Oh I see, I misunderstood. You are seeing all attributes in your test
app, but you want to pick and choose.
try adding:
p:ignoreAttributes="false"
to your RegisteredService entry and see if that makes a difference.
On 10/9/14 8:42 AM, [email protected] wrote:
> my page saml works too much because it drop all attritubes of my user.
> but not only the mail (value=mail) which is in the allowedattribute
> properties
>
>
> Le 9 octobre 2014 17:35:04 CEST, John Gasper <[email protected]> a
> écrit :
>
> As far as I can tell from the log the user attributes are being
> pulled from the ldap server just fine. It also looks like they are
> being queued to be put in the saml response:
> 2014-10-09 17:03:29,192 INFO
> [org.jasig.cas.authentication.PolicyBasedAuthenticationManager] -
> Authenticated dcharlot with credentials [dcharlot+password].

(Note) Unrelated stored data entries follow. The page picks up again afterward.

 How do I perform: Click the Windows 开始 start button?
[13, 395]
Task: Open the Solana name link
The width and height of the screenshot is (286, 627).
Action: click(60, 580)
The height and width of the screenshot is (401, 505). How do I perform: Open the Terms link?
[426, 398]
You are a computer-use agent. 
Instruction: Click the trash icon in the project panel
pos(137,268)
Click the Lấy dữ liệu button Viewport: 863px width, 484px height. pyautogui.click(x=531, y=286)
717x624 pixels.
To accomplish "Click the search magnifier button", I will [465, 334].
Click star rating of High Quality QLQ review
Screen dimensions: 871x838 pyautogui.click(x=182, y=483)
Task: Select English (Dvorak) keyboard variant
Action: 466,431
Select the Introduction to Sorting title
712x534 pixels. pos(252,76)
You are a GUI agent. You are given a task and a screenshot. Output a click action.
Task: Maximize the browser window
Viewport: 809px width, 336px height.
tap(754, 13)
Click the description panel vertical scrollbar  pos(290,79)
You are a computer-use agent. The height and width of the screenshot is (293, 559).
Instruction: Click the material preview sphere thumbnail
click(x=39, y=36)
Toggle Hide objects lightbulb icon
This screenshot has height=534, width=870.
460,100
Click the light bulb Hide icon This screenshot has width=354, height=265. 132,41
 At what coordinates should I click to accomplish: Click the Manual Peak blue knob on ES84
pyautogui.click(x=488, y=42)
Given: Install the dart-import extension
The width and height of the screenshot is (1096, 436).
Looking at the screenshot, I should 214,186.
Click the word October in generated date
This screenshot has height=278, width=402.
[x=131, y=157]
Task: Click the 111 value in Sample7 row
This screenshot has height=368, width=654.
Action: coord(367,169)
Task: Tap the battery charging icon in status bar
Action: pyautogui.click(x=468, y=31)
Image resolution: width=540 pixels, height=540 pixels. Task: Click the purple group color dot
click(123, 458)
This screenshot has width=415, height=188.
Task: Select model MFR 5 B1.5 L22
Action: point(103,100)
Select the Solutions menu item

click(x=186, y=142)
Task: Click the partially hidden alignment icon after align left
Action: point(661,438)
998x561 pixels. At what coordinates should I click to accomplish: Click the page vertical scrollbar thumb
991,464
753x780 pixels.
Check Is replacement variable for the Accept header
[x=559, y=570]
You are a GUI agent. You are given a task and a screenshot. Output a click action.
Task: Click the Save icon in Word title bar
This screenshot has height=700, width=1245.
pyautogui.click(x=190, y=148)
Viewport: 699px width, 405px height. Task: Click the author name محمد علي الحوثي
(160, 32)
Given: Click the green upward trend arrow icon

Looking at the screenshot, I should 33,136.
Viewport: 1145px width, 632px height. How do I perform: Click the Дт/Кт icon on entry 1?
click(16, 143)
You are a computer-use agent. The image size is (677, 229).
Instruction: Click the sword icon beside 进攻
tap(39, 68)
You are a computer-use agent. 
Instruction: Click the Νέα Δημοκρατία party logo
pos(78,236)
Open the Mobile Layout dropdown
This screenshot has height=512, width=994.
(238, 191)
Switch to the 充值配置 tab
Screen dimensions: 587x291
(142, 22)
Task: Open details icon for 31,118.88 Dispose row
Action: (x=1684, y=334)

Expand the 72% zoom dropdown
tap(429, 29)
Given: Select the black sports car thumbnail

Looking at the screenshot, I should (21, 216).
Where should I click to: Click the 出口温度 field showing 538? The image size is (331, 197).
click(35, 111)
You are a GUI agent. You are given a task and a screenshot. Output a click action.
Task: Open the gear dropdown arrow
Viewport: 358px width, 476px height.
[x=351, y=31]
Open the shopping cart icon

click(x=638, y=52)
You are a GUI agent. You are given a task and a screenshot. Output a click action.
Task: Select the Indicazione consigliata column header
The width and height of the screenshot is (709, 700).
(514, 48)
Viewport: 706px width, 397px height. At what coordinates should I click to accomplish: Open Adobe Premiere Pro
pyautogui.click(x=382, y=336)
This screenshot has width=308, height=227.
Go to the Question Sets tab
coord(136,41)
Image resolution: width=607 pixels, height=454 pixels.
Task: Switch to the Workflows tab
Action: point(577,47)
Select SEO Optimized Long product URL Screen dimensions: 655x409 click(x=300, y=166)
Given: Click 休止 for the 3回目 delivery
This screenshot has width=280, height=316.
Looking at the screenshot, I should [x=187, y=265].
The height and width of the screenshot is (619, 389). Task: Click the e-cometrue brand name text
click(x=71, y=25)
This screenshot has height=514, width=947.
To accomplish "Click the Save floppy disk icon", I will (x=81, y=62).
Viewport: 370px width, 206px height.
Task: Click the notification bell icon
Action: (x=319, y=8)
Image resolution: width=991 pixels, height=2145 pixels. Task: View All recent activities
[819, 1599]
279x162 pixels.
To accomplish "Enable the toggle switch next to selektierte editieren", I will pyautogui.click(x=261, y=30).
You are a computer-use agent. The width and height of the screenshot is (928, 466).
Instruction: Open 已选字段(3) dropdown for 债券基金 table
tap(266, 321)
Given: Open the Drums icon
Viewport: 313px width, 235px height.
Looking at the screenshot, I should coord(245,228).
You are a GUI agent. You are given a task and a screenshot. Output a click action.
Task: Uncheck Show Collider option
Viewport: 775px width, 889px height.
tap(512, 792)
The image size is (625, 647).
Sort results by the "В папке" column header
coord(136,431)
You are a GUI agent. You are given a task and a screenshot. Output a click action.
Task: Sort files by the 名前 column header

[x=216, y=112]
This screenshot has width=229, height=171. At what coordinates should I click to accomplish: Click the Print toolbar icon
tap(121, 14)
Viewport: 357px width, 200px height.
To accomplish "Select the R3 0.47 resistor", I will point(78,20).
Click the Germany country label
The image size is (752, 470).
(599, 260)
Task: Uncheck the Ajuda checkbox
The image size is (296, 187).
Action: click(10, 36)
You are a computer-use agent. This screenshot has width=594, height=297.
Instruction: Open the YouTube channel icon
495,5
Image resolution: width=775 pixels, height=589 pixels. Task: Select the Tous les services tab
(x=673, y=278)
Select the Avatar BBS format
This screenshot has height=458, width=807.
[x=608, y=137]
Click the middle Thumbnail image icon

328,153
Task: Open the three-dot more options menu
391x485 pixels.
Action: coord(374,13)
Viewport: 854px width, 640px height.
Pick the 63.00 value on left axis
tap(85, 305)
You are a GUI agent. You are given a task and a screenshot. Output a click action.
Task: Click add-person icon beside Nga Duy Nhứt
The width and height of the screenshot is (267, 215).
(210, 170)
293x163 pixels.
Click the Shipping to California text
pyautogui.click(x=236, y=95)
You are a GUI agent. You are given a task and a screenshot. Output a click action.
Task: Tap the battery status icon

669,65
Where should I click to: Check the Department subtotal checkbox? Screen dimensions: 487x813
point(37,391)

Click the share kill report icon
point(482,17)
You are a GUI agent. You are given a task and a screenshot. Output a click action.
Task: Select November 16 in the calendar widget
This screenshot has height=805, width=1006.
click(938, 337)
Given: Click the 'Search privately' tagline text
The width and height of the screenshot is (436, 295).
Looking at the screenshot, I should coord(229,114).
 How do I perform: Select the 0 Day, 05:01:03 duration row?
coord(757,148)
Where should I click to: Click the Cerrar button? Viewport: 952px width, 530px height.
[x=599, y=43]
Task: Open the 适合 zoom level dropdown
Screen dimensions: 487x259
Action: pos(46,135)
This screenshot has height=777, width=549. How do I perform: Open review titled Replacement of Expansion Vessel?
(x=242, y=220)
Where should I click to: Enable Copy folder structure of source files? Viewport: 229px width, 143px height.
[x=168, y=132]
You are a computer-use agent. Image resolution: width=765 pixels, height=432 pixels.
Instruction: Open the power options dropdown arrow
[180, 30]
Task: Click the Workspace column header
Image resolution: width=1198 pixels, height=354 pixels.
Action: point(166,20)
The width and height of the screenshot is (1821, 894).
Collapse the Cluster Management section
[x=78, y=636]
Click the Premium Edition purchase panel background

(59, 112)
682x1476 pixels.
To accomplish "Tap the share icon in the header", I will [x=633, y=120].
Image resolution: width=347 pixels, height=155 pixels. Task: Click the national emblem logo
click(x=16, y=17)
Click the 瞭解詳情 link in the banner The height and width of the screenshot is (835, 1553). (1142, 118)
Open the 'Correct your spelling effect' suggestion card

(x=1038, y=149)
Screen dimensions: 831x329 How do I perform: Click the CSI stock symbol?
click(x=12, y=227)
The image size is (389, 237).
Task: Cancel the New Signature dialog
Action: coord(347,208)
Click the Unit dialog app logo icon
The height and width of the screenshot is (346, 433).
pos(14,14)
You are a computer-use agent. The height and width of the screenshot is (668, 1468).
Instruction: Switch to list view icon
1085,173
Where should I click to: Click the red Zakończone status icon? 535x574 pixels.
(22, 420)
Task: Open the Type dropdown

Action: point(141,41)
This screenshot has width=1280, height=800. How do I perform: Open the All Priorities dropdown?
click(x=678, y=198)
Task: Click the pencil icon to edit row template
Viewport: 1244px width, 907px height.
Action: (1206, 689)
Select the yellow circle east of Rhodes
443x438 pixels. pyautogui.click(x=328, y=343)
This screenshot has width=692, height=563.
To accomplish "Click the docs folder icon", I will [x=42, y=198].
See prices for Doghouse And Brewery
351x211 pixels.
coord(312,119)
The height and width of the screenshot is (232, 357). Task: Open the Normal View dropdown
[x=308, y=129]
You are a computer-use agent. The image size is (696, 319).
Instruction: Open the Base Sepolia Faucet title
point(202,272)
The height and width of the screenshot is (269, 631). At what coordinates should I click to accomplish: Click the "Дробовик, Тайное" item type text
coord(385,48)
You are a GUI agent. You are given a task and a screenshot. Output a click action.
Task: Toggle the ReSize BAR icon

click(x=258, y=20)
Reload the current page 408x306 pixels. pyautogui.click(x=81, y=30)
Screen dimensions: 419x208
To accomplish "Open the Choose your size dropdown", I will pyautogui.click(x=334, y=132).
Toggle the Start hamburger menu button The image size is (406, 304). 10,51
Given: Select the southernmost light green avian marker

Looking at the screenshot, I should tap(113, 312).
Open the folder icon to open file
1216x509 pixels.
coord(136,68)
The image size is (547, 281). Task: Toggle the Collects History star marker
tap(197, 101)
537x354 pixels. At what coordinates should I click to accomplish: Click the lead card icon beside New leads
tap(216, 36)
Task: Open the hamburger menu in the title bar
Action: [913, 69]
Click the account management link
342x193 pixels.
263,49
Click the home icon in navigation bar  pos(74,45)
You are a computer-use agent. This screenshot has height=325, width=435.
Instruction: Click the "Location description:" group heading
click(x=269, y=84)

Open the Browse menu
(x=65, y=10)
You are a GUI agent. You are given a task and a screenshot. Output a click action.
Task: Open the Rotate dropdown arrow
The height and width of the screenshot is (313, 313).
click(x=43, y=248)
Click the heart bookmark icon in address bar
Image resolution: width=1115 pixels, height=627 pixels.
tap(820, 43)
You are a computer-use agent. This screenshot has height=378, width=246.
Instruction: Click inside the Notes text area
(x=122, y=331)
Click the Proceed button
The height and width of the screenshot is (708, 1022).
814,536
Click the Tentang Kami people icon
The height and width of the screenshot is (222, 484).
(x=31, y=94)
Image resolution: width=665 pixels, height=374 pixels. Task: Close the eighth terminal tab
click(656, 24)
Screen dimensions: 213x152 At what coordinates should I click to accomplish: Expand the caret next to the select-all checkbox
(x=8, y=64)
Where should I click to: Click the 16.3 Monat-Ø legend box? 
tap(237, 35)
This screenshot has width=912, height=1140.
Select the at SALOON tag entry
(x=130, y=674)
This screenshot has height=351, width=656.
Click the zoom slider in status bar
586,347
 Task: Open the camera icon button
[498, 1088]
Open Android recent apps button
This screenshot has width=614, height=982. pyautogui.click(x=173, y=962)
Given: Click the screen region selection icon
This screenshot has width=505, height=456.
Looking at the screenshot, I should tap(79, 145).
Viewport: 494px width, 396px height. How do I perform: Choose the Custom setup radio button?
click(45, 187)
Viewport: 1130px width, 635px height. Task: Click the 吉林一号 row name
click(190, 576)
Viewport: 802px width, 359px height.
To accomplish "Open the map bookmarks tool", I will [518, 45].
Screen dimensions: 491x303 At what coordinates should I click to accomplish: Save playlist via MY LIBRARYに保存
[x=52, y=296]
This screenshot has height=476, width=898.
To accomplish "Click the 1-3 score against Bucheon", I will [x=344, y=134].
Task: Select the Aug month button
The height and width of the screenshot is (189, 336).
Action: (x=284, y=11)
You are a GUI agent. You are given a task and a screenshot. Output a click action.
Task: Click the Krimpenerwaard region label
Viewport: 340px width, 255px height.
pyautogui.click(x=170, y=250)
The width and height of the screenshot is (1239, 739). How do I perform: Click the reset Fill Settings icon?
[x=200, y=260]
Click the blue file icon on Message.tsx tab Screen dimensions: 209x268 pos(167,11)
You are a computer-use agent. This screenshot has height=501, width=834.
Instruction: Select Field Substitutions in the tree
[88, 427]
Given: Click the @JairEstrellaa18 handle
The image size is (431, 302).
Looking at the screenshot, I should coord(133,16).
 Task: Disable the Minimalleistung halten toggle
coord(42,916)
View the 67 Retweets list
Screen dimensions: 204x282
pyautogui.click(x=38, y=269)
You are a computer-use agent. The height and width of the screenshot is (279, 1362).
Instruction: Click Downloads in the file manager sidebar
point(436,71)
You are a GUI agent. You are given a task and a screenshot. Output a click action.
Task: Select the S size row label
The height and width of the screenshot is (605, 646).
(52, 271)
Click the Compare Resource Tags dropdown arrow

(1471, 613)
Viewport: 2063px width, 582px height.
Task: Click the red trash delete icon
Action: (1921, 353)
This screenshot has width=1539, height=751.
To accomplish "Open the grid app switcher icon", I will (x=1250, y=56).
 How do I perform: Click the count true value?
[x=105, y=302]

> 2014-10-09 17:03:29,192 DEBUG
> [org.jasig.cas.authentication.PolicyBasedAuthenticationManager] -
> Attribute map for dcharlot: {eduPersonAffiliation=[member, staff,
> employee], eduPersonPrimaryAffiliation=staff,
> [email protected],
> uniceService=[application.harpege.utilisateurs,
> application-geisha, BV, geisha, pers-tous, autocom,
> manu-dsi-assistance, application.apogee.utilisateurs, apogee, web,
> pers-affect.CRI, scsi.infrastructure.membres, scsi.personnels,
> hermes, harpege, dsi.infrastructure.a-sites, scsi.membres,
> scsi.infrastructure.personnels, app-conges,
> manu-membres-iufm-conseil.ufr, pers-site.valrose],
> displayName=Daniel Charlot, user=dcharlot}
> ...
> 2014-10-09 17:03:29,333 DEBUG
> [org.jasig.cas.ticket.registry.DefaultTicketRegistry] - Ticket
> [ST-1-bwkJYRzsBrdTc5eaDQ6r-login4.unice.fr] found in registry.
> 2014-10-09 17:03:29,334 DEBUG
> [org.jasig.cas.services.support.RegisteredServiceDefaultAttributeFilter]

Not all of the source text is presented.